Protection des captages : le Sénat rejette une proposition de loi socialiste
Le Sénat n’a pas adopté la proposition de loi visant à renforcer la protection des ressources en eau potable contre les pollutions diffuses, examinée en séance, ce 12 juin, dans le cadre de l’espace réservé au groupe socialiste. Le texte, qui proposait d’interdire d’ici 2031 l’utilisation et le stockage des produits phytosanitaires et des engrais minéraux au sein des périmètres de protection des aires d’alimentation des captages, afin de limiter les traitements de potabilisation couteux et énergivores par les services publics d'eau et d’assainissement, avait essuyé un premier échec lors de son passage devant la commission de l’aménagement du territoire et du développement durable. Et cela en dépit des amendements "volontaristes" du rapporteur, Hervé Gillé (Gironde/SER), pour rééquilibrer le texte et améliorer son acceptabilité, notamment en resserrant le périmètre de l'interdiction là où les pressions sont les plus fortes, en réduisant les sanctions, et en proposant une contractualisation progressive. Près de 14.300 captages ont été fermés sur la période 1980-2024 - soit plus d'un captage sur quatre -, dont 41% du fait de teneurs excessives en nitrates ou en pesticides, a-t-il rappelé.
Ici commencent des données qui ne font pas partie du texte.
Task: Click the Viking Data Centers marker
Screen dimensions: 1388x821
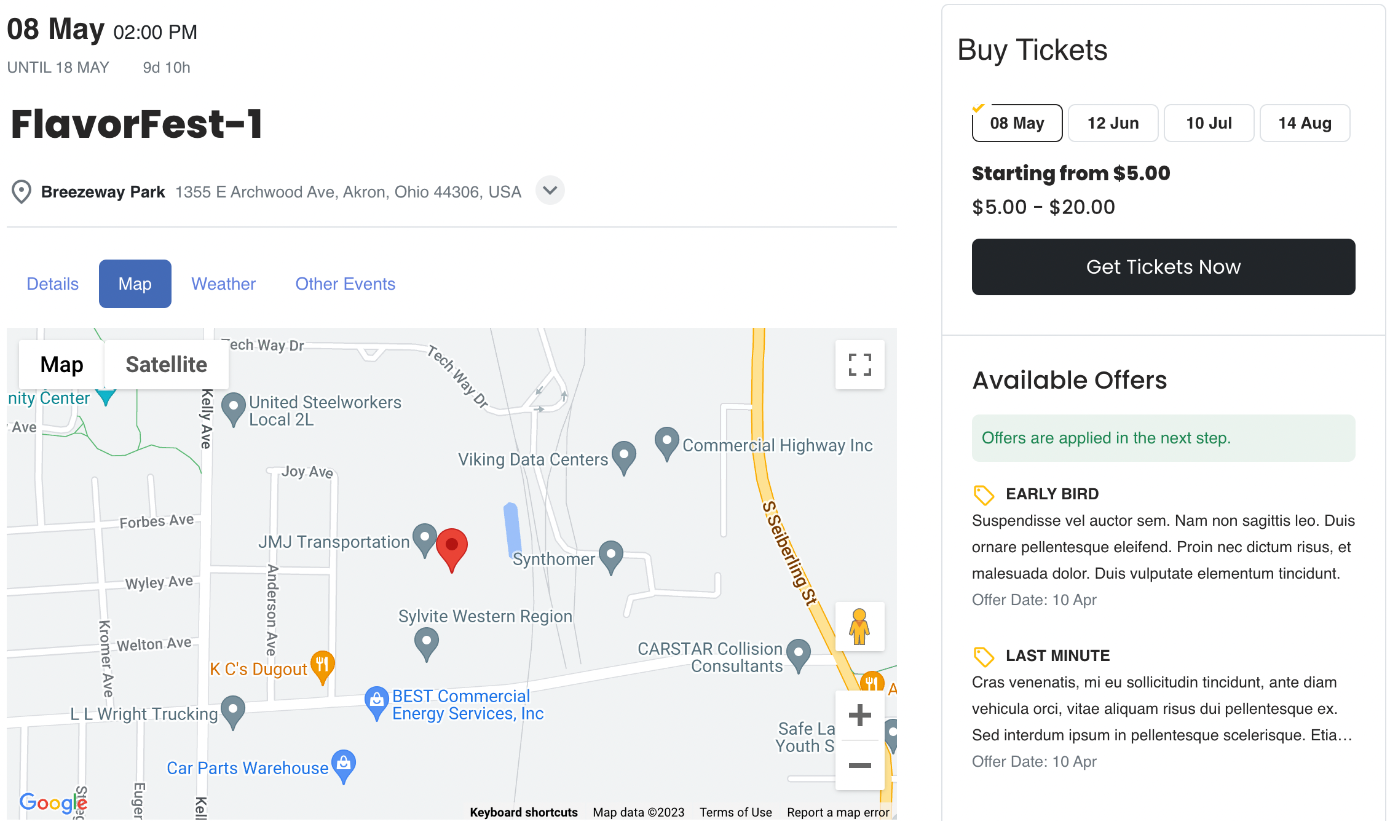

"Vous avez fait le choix du blocage et du dogmatisme là où il fallait chercher des solutions (…) ce refus de discussion vous place aujourd’hui en décalage total avec les attentes des élus du territoire, qui eux affrontent chaque jour la dégradation de la qualité de l’eau", a regretté la socialiste Florence Blatrix-Contat, à l’origine du texte, fustigeant cette "reculade" de la droite sénatoriale "sur un sujet où les constats sont désormais partagés".
Par amendement co-signé par des membres des groupes LIRT et LR (dont le sénateur de Haute-Loire Laurent Duplomb), et voté avec le groupe UC, l’article 1er du texte a été supprimé. L’article 2 - qui établissait un régime de sanction pénale pour le non-respect de l’interdiction nouvelle introduite à l’article 1er (deux ans d’emprisonnement et 75.000 euros d’amende) - n’a tout bonnement pas été adopté. Rendant ainsi inutile le vote sur la proposition de loi dans son ensemble.
Parmi les arguments avancés pour rejeter le texte : la proposition de loi Duplomb sur l’agriculture pour laquelle une commission mixte paritaire doit se réunir fin juin, et la volonté de "ne pas aggraver la situation du monde agricole". "Cela ne remet nullement en cause la nécessité d'agir, mais la méthode est trop radicale, coercitive et stigmatisante. N'imposons pas un nouveau changement rapide de méthode productive aux agriculteurs, sans aucune mesure d’accompagnement", a notamment justifié le sénateur Cédric Chevalier (Marne-LIRT).
Du côté du gouvernement, la porte-parole Sophie Primas s'en était remise à la sagesse du Sénat tant sur le texte que sur les amendements. "Il s'agit, non pas d'imposer, mais d'organiser une transition raisonnée, territorialisée, construite avec les acteurs de terrain", a t-elle relevé, appelant à cibler les efforts sur "les zones les plus vulnérables", comme le prévoit la feuille de route pour protéger les captages présentée fin mars par Agnès Pannier-Runacher (voir notre article du 28 mars 2025).